ある日、アパートに作られたバリケード

 実際問題として、行政でもどうにもならないと、最後に頼るのは家族です。行政の対応には自治体職員の皆さんがどう頑張ってもできないことは多くあるからです。

 その家族からすら切り離された人たちが一人ひとり暮らしているのが都下のアパート事情である限り、大家としても向き合わなければなりません。近くの美大に通う学生さんでも、伴侶に先立たれ、乏しい年金で一人暮らししているお年寄りでも、間違いなく一個人の人生には違いないのだから、尊重しなければならないんですよ。

 女の子を連れ込んだ学生さんのアレの声が盛大に漏れて、苦情が大家である私のところに寄せられても知らんがなとしか言いようがありません。

 働き盛りで、私と似たような年代の入居者にもいろんな方がいます。

 例えば、浮気をかまして家を追い出され、多額の慰謝料と財産分与と養育費の支払いとともに離婚をさせられたある企業経営者がいます。再起を図りたいというので温情を見せ、「じゃあうちに来なよ」と言って住まわせてみたところ、10年経過したら立派に自己破産を遂げて生活保護のまま居座っています。黙っていればいい男なんですがねえ。

 皆さん誤解していますが、生活保護の人でもアパートの中で泥酔して大暴れしない限り、お部屋を貸すのは構わないんですよ。生活保護の人には家賃保証があるし、いろんな意味でとりっぱぐれがありませんから。

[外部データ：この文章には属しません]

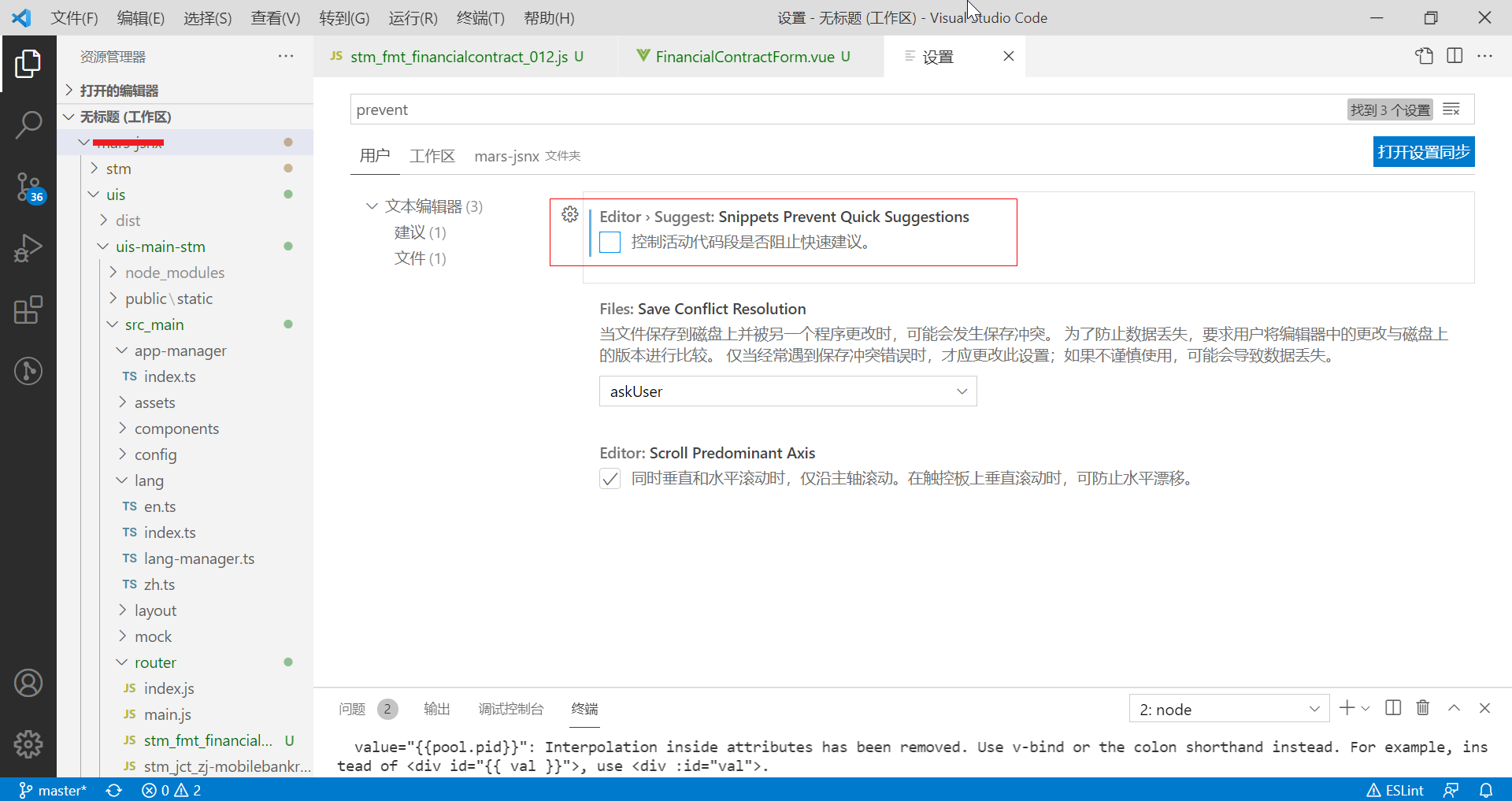Disable Scroll Predominant Axis checkbox

coord(609,478)
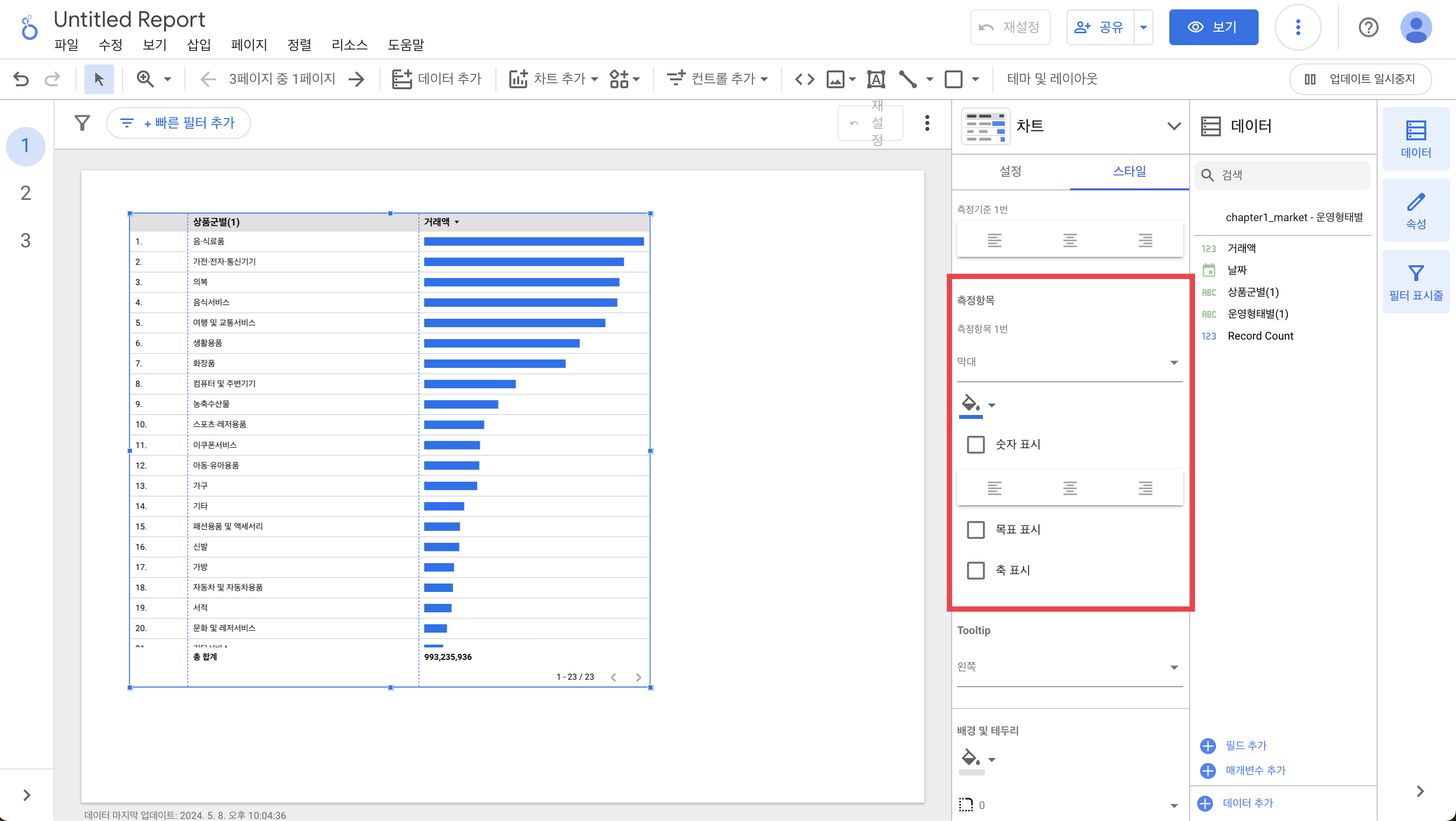Screen dimensions: 1456x821
Task: Toggle the 축 표시 checkbox
Action: (x=975, y=570)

 でも、そんなことより私としては早く仕事を見つけて、自分の二本の足で立って暮らせるようになってほしいんですよね。顔を合わせるたびにそんな話をしていたら、いつしか私の来訪を察知すると、彼は部屋に閉じこもるようになってしまいました。なんだお前。

 ある休日の朝、そんな彼が泥酔して大暴れをしたという電話を受けて、慌てて見に行くと、アパートの入り口に他の住民たちと正面エントランスでバリケードみたいなのを作って待ち受けているんです。おいやめろ。何してんだよ。ここは東大の安田講堂ですか。